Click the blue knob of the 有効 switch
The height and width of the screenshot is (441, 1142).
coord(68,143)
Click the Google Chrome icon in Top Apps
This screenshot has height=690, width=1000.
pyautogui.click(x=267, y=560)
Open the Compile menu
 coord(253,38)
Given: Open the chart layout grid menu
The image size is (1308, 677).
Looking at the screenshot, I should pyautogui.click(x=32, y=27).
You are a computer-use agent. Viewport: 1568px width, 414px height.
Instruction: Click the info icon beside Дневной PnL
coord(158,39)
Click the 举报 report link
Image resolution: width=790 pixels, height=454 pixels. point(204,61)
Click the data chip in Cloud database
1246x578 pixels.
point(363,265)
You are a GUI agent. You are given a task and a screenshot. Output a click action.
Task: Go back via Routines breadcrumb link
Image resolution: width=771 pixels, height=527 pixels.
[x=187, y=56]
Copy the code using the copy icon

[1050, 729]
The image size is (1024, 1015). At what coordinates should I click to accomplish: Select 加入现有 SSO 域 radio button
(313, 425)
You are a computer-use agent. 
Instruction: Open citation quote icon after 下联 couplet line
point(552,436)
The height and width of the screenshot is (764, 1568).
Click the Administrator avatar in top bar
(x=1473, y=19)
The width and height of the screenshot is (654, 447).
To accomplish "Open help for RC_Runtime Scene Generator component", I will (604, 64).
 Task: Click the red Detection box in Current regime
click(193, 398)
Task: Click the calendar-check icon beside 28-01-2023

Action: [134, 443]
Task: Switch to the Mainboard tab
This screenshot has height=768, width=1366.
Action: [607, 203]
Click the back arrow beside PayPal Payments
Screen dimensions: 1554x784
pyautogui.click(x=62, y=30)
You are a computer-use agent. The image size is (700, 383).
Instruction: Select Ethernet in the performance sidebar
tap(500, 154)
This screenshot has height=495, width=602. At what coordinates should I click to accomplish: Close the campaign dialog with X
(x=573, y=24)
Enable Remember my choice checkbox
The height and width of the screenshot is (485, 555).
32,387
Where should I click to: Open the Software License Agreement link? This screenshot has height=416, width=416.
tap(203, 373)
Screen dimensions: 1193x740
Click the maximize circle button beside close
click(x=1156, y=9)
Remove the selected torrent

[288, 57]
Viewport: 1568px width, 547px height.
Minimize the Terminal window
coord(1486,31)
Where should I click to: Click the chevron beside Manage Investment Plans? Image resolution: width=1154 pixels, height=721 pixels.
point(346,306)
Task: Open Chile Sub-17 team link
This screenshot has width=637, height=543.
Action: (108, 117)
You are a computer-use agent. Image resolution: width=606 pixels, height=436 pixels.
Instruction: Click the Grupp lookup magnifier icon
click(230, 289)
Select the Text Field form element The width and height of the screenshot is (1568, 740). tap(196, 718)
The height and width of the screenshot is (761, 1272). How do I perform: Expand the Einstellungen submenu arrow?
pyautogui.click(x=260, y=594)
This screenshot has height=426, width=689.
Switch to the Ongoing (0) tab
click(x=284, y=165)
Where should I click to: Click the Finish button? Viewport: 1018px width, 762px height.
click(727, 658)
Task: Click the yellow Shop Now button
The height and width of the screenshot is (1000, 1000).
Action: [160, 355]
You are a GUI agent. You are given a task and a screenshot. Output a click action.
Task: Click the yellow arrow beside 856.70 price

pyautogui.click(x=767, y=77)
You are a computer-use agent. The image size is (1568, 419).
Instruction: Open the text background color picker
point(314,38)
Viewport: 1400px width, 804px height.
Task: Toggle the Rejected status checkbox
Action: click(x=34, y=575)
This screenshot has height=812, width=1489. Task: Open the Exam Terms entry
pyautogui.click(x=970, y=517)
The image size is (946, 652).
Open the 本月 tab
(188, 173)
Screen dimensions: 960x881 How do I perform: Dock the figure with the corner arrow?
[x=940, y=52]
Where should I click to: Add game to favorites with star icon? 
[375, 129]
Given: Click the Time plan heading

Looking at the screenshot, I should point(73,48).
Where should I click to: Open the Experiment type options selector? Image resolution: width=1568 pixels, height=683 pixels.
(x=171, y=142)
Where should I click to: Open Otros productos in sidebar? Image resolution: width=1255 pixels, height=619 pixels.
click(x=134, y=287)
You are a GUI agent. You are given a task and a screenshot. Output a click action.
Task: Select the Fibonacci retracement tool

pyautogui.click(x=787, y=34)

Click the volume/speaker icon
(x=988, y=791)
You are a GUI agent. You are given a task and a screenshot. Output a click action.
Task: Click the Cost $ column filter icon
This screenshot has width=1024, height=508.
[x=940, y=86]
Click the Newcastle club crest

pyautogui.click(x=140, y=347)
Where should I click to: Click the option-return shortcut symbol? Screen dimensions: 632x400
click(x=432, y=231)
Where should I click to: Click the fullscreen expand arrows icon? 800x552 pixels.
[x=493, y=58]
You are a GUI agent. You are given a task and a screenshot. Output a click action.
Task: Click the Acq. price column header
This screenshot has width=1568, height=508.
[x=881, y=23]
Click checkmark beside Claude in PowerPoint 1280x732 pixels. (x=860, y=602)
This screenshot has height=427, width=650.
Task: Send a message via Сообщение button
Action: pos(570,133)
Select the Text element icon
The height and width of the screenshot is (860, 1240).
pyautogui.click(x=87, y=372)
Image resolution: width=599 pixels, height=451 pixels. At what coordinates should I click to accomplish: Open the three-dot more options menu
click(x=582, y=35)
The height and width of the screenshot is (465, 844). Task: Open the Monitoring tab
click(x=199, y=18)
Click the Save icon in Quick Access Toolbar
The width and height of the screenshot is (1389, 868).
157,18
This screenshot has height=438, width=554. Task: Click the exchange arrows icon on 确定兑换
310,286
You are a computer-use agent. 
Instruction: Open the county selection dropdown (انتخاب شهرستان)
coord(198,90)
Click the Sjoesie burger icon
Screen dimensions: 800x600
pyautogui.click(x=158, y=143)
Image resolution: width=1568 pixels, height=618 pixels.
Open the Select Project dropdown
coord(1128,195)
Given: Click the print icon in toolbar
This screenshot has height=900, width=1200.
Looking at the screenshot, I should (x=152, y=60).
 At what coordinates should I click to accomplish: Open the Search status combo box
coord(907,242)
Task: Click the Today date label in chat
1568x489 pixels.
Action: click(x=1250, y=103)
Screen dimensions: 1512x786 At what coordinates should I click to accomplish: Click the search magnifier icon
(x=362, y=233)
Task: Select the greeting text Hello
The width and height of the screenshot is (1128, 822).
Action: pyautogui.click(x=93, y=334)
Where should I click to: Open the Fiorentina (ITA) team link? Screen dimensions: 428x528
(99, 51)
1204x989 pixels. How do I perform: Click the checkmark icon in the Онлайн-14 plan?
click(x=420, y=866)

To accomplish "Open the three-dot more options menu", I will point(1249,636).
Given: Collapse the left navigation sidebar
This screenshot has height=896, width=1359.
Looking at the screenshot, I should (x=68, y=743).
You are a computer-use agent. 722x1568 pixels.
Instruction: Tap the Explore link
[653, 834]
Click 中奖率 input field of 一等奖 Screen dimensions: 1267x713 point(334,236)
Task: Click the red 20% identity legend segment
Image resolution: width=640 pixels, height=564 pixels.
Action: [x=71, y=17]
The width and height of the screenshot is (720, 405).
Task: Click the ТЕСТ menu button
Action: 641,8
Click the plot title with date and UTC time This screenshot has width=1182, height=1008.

→ **EXERCISE PROMPT**
Write out exactly the lines of the entries above that run from the line containing "Instruction: Tap the Explore link" through the last line, including both.

→ **RESULT OF THE EXERCISE**
Instruction: Tap the Explore link
[653, 834]
Click 中奖率 input field of 一等奖 Screen dimensions: 1267x713 point(334,236)
Task: Click the red 20% identity legend segment
Image resolution: width=640 pixels, height=564 pixels.
Action: [x=71, y=17]
The width and height of the screenshot is (720, 405).
Task: Click the ТЕСТ menu button
Action: 641,8
Click the plot title with date and UTC time This screenshot has width=1182, height=1008.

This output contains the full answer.